[Dataset records]
>>>>

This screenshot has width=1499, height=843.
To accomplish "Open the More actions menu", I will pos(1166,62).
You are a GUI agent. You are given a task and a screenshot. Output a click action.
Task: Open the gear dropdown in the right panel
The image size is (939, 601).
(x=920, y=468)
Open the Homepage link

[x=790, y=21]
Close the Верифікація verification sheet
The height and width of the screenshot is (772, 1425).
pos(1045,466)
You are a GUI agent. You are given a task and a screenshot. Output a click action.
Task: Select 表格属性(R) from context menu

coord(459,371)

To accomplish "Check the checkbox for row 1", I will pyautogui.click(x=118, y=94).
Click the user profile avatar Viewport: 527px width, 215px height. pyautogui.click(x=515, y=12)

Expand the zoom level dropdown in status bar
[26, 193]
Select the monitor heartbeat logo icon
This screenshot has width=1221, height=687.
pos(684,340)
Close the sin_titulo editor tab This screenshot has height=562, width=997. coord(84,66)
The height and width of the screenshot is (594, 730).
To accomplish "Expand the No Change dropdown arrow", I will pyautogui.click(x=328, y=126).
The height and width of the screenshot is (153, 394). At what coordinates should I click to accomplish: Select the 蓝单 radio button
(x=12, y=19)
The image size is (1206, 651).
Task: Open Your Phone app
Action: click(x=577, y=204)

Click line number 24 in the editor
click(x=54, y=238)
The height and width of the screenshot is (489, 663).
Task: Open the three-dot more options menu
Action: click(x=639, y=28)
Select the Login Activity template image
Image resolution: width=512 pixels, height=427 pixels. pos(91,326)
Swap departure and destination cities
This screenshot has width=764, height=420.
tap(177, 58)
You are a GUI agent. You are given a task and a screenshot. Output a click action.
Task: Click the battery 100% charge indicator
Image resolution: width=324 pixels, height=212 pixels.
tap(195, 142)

<<<<

Please show the lines in the entries above that hold the string "will".

To accomplish "Open the More actions menu", I will pos(1166,62).
To accomplish "Check the checkbox for row 1", I will pyautogui.click(x=118, y=94).
To accomplish "Expand the No Change dropdown arrow", I will pyautogui.click(x=328, y=126).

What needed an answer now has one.